The picture for the king, and one for Count de Rohan, were sent to Naples, and gave much satisfaction, as we learn from a letter of Cosimo's; but they are no longer there, unless a panel in the museum, somewhat like one in the National Gallery, London, be by him; but it appears to me more like the work of Filippino. In the Pitti Gallery, Florence, there is an admirable madonna by Fra Filippo, which he is said to have painted from Lucrezia Buti. The head is of the same type as most of his representations of women. There is another reputed portrait of Lucrezia in the Louvre, but Cavalcaselle says the picture is not even by Fra Filippo, and attributes it to Peselli. At Prato, in the gallery, there is a madonna by Filippo, and in the municipal gallery a Virgin and Child with attendant saints. In the refectory of S. Dominico there is an extremely fine Nativity, which, with the frescos noted in the cathedral, shows that Fra Filippo's stay in Prato must have been a considerable one. His work there however seems to have suffered several

interruptions. The first, as we have seen, was caused by a summons from his patron. In 1461 he went to Perugia to value the frescos of Benedetto Buonfigli in the chapel of the Palazzo del Comune; in 1463 and 1464 we find the representatives of Prato meeting in great perplexity as to how the painter can be forced to finish his work, for which he has been in part paid, and deciding to ask Messer Carlo de' Medici to interfere. By some means or other the frescos were completed, and in the last of the series, the "Death of S. Stefano," Lippi introduced a fine portrait of Carlo de' Medici, and one of himself.

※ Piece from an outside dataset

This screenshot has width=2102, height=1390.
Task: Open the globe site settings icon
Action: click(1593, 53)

From Prato, Fra Filippo seems to have gone to Spoleto, where he painted in the cathedral several scenes from the life of the Virgin, which still remain, though in a damaged condition, being, moreover, never finished, as he died there in 1469, poisoned according to Vasari again-by the relatives of one of his mistresses. Lorenzo de' Medici erected a tomb to him in the cathedral of Spoleto, and Politian wrote his epitaph.

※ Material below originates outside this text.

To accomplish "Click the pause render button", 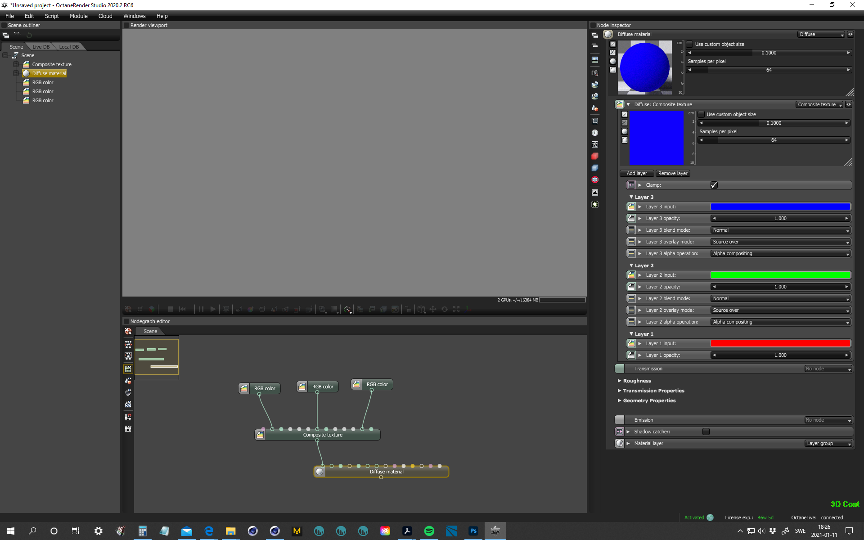I will 201,309.
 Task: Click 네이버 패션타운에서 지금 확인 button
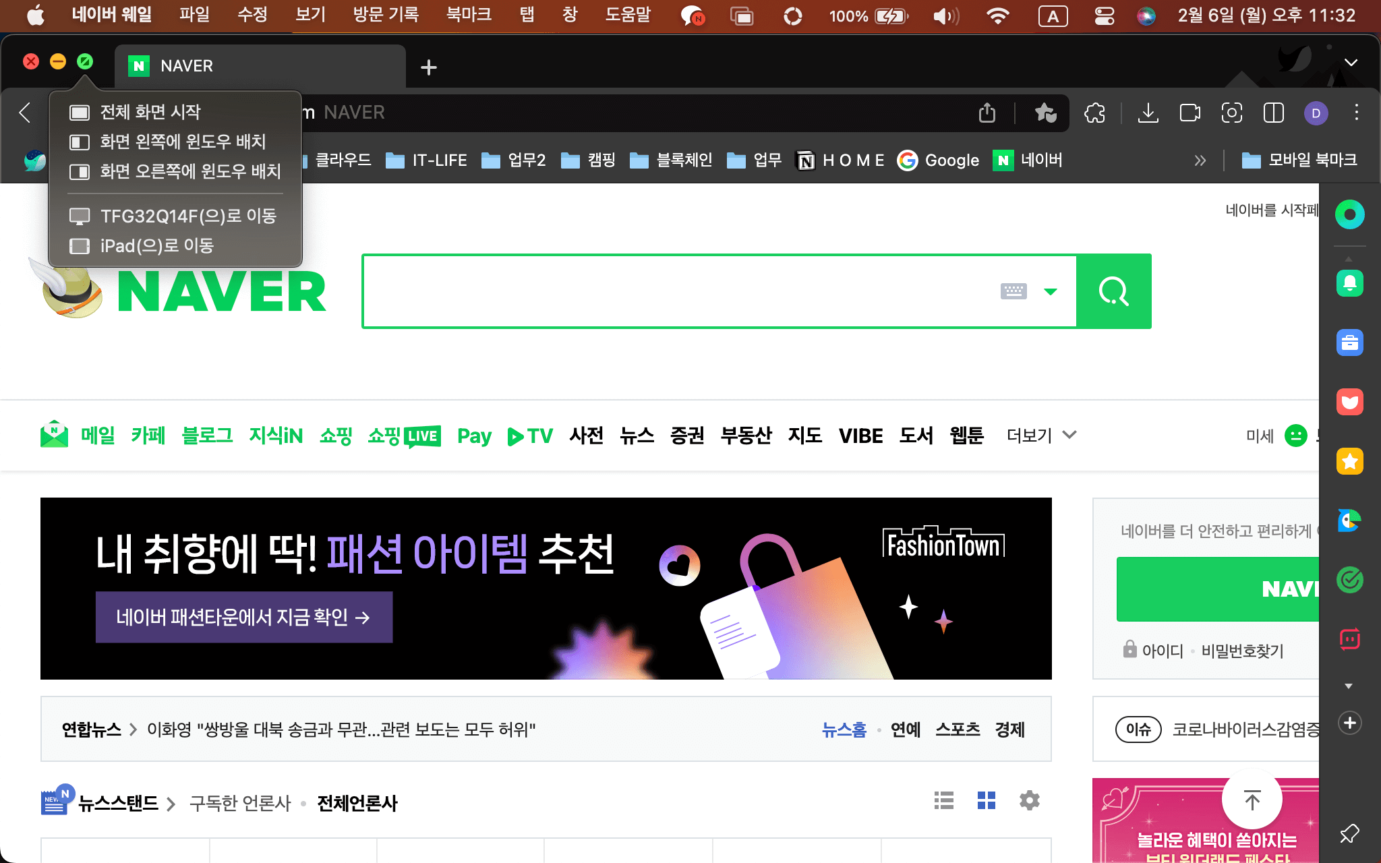[x=243, y=617]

One of Fra Filippo's chief pupils was Fra Diamante. Cavalcaselle brings forward the theory that he, and not his master, was guilty of Lucrezia's seduction, and that all the libertinism attributed by Vasari to Fra Filippo should be laid on his disciple. This he deduces from the fact that while Fra Filippo was at Prato, completing his commissions there, Fra Diamante was imprisoned in Florence, by order of his superior, and did not join his master till the latter went to Spoleto. He thinks that Fra Filippo would not have been able to continue at Prato had he been guilty of the crime Vasari charges him with, for fear of the vendetta which Lucrezia's father and the nuns would assuredly have tried to bring upon him.

The sacrilegious intrigue, on account of which the life of the Frate has been so charged with obloquy, seems to me to be disputed with reason by Cavalcaselle, and the alleged poisoning at Spoleto for a similar offense is one of those vague statements of which the history of the Middle and subsequent ages is full. Any sudden death was attributed to poisoning, though we know now that many forms of malarial disease, for some of which Italy has always been noted, cause death as sudden and mysterious as poison. There were in Lippi's day no tests and no post-mortems, and suspicion was universal. And where suspicion of poisoning arose a motive was sure to be supplied. Current rumors are not evidence sufficient to establish accusations of such gravity that if recognized by the ecclesiastical authorities they would have brought Fra Filippo before the Inquisition.